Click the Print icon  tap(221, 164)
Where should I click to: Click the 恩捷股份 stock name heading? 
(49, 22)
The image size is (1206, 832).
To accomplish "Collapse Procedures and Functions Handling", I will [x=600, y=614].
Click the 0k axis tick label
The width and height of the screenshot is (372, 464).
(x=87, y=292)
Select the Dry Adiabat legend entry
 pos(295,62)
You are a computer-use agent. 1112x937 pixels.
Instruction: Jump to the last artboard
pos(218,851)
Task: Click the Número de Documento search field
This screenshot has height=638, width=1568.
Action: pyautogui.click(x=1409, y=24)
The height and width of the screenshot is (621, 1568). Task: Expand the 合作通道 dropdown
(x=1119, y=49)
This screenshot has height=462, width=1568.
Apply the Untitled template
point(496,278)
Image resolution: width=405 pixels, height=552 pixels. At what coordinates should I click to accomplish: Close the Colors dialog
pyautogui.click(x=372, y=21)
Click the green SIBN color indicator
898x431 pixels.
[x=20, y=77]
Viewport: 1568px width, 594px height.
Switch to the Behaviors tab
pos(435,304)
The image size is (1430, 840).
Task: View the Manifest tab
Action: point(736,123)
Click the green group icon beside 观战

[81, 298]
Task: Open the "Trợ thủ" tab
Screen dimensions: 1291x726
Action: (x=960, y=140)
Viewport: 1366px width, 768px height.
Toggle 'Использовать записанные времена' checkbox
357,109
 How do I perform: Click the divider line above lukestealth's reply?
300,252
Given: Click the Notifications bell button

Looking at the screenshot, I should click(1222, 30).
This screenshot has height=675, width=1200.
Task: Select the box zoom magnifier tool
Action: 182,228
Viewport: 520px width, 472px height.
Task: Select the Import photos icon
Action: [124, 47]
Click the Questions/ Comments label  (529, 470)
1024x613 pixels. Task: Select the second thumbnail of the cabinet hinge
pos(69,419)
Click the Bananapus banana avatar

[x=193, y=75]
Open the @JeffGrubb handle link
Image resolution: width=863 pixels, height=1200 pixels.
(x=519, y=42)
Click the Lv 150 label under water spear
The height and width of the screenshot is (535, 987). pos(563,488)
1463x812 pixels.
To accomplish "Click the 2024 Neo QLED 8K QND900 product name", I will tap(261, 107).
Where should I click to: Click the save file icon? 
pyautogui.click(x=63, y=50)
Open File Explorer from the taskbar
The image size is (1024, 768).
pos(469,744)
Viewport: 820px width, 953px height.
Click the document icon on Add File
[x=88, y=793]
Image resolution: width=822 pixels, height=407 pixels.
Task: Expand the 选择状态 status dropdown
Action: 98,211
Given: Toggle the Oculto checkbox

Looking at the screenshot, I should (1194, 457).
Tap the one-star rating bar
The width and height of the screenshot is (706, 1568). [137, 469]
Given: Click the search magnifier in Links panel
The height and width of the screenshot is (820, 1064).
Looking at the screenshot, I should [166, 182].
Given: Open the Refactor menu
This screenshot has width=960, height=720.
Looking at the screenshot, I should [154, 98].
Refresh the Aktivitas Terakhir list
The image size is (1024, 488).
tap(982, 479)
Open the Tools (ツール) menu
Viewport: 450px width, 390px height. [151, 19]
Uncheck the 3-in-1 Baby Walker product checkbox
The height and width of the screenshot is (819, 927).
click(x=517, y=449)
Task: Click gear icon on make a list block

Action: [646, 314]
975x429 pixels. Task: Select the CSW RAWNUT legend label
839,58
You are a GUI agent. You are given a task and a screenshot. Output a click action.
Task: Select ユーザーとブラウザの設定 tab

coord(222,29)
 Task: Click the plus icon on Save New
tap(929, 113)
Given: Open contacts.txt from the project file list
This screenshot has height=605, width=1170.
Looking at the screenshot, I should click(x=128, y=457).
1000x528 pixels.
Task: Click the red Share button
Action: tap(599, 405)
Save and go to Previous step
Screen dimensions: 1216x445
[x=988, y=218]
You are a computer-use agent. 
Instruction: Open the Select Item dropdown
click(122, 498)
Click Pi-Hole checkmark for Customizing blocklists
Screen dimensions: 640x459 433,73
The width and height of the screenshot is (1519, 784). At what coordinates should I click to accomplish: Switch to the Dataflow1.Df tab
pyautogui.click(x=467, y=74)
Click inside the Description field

::::

■ REQUIREMENT
Repeat every record exactly, so that nothing is lost or altered.

■ RESPONSE BELOW
Click the Print icon  tap(221, 164)
Where should I click to: Click the 恩捷股份 stock name heading? 
(49, 22)
The image size is (1206, 832).
To accomplish "Collapse Procedures and Functions Handling", I will [x=600, y=614].
Click the 0k axis tick label
The width and height of the screenshot is (372, 464).
(x=87, y=292)
Select the Dry Adiabat legend entry
 pos(295,62)
You are a computer-use agent. 1112x937 pixels.
Instruction: Jump to the last artboard
pos(218,851)
Task: Click the Número de Documento search field
This screenshot has height=638, width=1568.
Action: pyautogui.click(x=1409, y=24)
The height and width of the screenshot is (621, 1568). Task: Expand the 合作通道 dropdown
(x=1119, y=49)
This screenshot has height=462, width=1568.
Apply the Untitled template
point(496,278)
Image resolution: width=405 pixels, height=552 pixels. At what coordinates should I click to accomplish: Close the Colors dialog
pyautogui.click(x=372, y=21)
Click the green SIBN color indicator
898x431 pixels.
[x=20, y=77]
Viewport: 1568px width, 594px height.
Switch to the Behaviors tab
pos(435,304)
The image size is (1430, 840).
Task: View the Manifest tab
Action: point(736,123)
Click the green group icon beside 观战

[81, 298]
Task: Open the "Trợ thủ" tab
Screen dimensions: 1291x726
Action: (x=960, y=140)
Viewport: 1366px width, 768px height.
Toggle 'Использовать записанные времена' checkbox
357,109
 How do I perform: Click the divider line above lukestealth's reply?
300,252
Given: Click the Notifications bell button

Looking at the screenshot, I should click(1222, 30).
This screenshot has height=675, width=1200.
Task: Select the box zoom magnifier tool
Action: 182,228
Viewport: 520px width, 472px height.
Task: Select the Import photos icon
Action: [124, 47]
Click the Questions/ Comments label  (529, 470)
1024x613 pixels. Task: Select the second thumbnail of the cabinet hinge
pos(69,419)
Click the Bananapus banana avatar

[x=193, y=75]
Open the @JeffGrubb handle link
Image resolution: width=863 pixels, height=1200 pixels.
(x=519, y=42)
Click the Lv 150 label under water spear
The height and width of the screenshot is (535, 987). pos(563,488)
1463x812 pixels.
To accomplish "Click the 2024 Neo QLED 8K QND900 product name", I will tap(261, 107).
Where should I click to: Click the save file icon? 
pyautogui.click(x=63, y=50)
Open File Explorer from the taskbar
The image size is (1024, 768).
pos(469,744)
Viewport: 820px width, 953px height.
Click the document icon on Add File
[x=88, y=793]
Image resolution: width=822 pixels, height=407 pixels.
Task: Expand the 选择状态 status dropdown
Action: 98,211
Given: Toggle the Oculto checkbox

Looking at the screenshot, I should (1194, 457).
Tap the one-star rating bar
The width and height of the screenshot is (706, 1568). [137, 469]
Given: Click the search magnifier in Links panel
The height and width of the screenshot is (820, 1064).
Looking at the screenshot, I should [166, 182].
Given: Open the Refactor menu
This screenshot has width=960, height=720.
Looking at the screenshot, I should [154, 98].
Refresh the Aktivitas Terakhir list
The image size is (1024, 488).
tap(982, 479)
Open the Tools (ツール) menu
Viewport: 450px width, 390px height. [151, 19]
Uncheck the 3-in-1 Baby Walker product checkbox
The height and width of the screenshot is (819, 927).
click(x=517, y=449)
Task: Click gear icon on make a list block

Action: [646, 314]
975x429 pixels. Task: Select the CSW RAWNUT legend label
839,58
You are a GUI agent. You are given a task and a screenshot. Output a click action.
Task: Select ユーザーとブラウザの設定 tab

coord(222,29)
 Task: Click the plus icon on Save New
tap(929, 113)
Given: Open contacts.txt from the project file list
This screenshot has height=605, width=1170.
Looking at the screenshot, I should click(x=128, y=457).
1000x528 pixels.
Task: Click the red Share button
Action: tap(599, 405)
Save and go to Previous step
Screen dimensions: 1216x445
[x=988, y=218]
You are a computer-use agent. 
Instruction: Open the Select Item dropdown
click(122, 498)
Click Pi-Hole checkmark for Customizing blocklists
Screen dimensions: 640x459 433,73
The width and height of the screenshot is (1519, 784). At what coordinates should I click to accomplish: Switch to the Dataflow1.Df tab
pyautogui.click(x=467, y=74)
Click inside the Description field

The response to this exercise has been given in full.